The move towards more video over multiple networks means the set-top box and gateway vendor sector is headed for consolidation, according to a report by ABI Research. The top five set-top box and gateway vendors are Arris, Cisco, Technicolor, Pace and Echostar.

“This mature, yet fragmented market, in which the top five vendors account for about 37 percent of revenues, is ripe for further consolidation. We continue to believe that integration of historically separate cable and IPTV providers with satellite set-top OEMs would bear fruit in the increasingly hybrid set-top box world generated with acquisitions such as AT&T’s acquisition of DirecTV,” according to ABI Research practice director Sam Rosen.

With a cable and IPTV focus, Arris kept the top spot last year in the global set-top box market with $2.1 million in revenues and about 18.5 million units to stay ahead of Pace. Pace, which ABI Research said was “over-weighted on satellite and with smaller cable and IPTV segments,” was second in revenues but fell behind Technicolor on volume.

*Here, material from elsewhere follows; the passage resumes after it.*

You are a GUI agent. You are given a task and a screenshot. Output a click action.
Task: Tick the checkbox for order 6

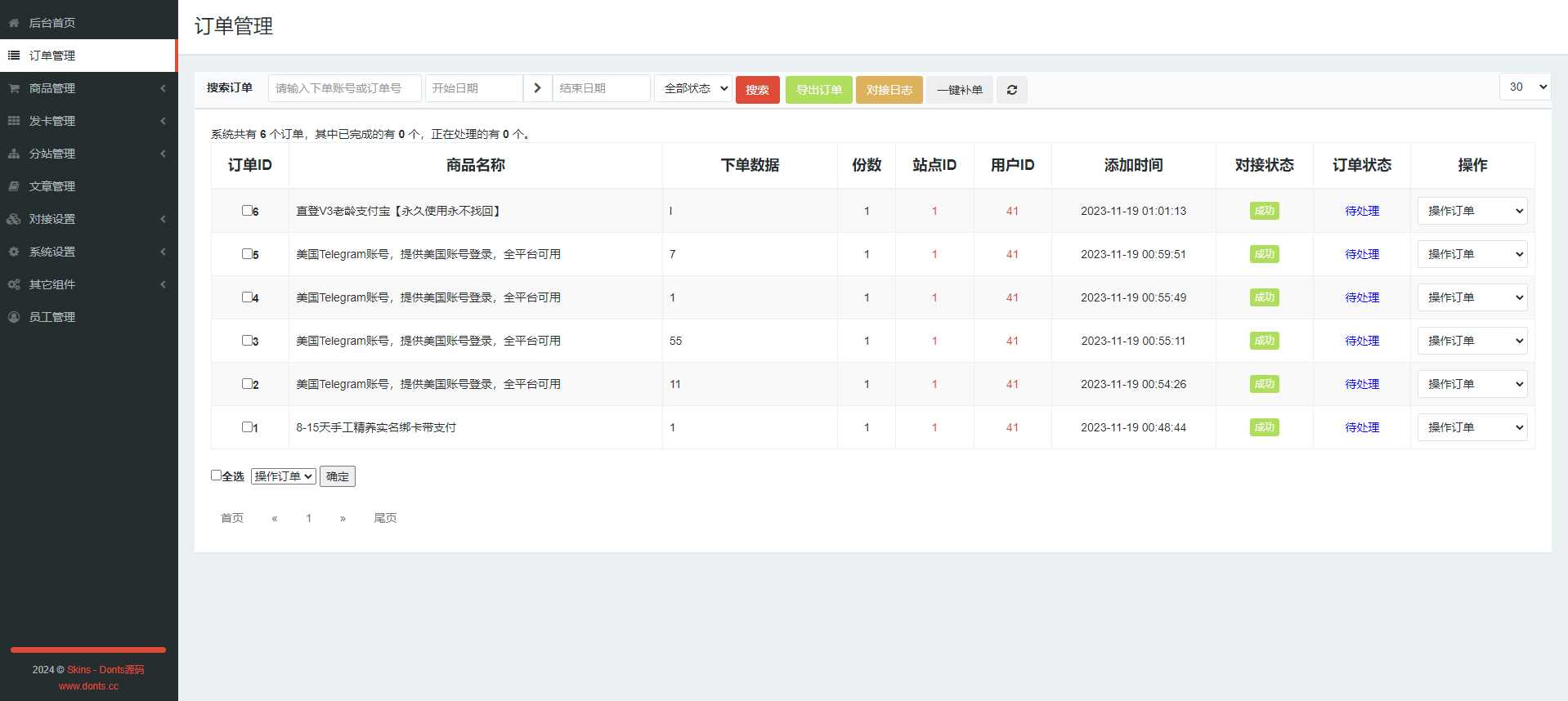coord(247,210)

“Pace performed a significant feat increasing revenues slightly with 10 percent lower volumes by focusing primarily on the high-end gateway market. This position, along with its focus on services, seems to be yielding fruit,” said Rosen.

The set-top box divisions of Chinese consumer electronics (CE) manufacturers Skyworth and ChangHong were expected to gain significantly, but largely remained flat as free-to-air markets didn’t expand significantly.